En deuxième lieu, il ne ressort pas des pièces du dossier que la décision de refus de titre de séjour opposée à Mme C… serait entachée d’erreur manifeste d’appréciation de ses conséquences sur sa situation personnelle.
Sur la légalité de l’obligation de quitter le territoire français :
Il résulte de ce qui précède que Mme C… n’est pas fondée à soutenir que la décision portant obligation de quitter le territoire français serait illégale compte tenu de l’illégalité du refus de titre de séjour.
Sur la légalité de la décision fixant le pays de destination :
Il ne ressort pas des pièces du dossier que la fille de la requérante serait exposée en cas de retour dans son pays d’origine à un déclin grave, rapide et irréversible de son état de santé ni à une réduction significative de son espérance de vie. Par suite, la requérante n’est pas fondée à soutenir que la décision attaquée est entachée d’erreur manifeste d’appréciation de ses conséquences sur la situation de sa fille.
Il résulte de tout ce qui précède que les conclusions à fin d’annulation présentées par Mme C… ainsi que, par voie de conséquence, ses conclusions à fin d’injonction et celles tendant à l’application de l’article 37 de la loi du 10 juillet 1991 doivent être rejetées.
D E C I D E :
Article 1er : La requête de Mme C… est rejetée.
Article 2 : Le présent jugement sera notifié à Mme A… C…, au préfet du Bas-Rhin et à Me Elmrini.
Copie en sera adressée au ministre d’Etat, ministre de l’intérieur.
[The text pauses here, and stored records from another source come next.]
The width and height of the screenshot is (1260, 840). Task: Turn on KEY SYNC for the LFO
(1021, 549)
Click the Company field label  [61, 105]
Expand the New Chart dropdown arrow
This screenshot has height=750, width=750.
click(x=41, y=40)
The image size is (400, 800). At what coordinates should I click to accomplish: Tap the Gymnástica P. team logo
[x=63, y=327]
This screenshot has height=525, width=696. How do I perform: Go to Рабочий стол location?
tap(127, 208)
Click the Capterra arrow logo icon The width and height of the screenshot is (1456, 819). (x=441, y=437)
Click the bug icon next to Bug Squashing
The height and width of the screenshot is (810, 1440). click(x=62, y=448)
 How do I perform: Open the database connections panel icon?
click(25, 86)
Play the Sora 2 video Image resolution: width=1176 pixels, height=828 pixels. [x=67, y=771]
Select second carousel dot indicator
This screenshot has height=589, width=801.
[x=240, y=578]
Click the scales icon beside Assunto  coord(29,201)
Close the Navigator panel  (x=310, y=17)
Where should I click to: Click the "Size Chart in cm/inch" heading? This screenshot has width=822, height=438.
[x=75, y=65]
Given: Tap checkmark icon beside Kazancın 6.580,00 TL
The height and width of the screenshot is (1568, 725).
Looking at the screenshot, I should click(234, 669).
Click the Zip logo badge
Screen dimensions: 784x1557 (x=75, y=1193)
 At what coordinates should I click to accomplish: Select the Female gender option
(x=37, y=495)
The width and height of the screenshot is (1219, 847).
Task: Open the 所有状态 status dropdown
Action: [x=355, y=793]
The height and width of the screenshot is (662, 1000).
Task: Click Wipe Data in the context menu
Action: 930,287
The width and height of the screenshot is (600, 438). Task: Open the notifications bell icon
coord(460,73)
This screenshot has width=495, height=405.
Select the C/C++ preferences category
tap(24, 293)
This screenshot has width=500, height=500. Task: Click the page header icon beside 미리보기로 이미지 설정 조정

Délibéré après l’audience du 2 octobre 2025, à laquelle siégeaient :
M. Rees, président,
Mme Brodier, première conseillère,
Mme Poittevin, conseillère.
Rendu public par mise à disposition au greffe le 23 octobre 2025.
La rapporteure,
H. Brodier
Le président,
P. Rees
La greffière,
V. Immelé
La République mande et ordonne au préfet du Bas-Rhin en ce qui le concerne ou à tous commissaires de justice à ce requis en ce qui concerne les voies de droit commun contre les parties privées, de pourvoir à l’exécution de la présente décision.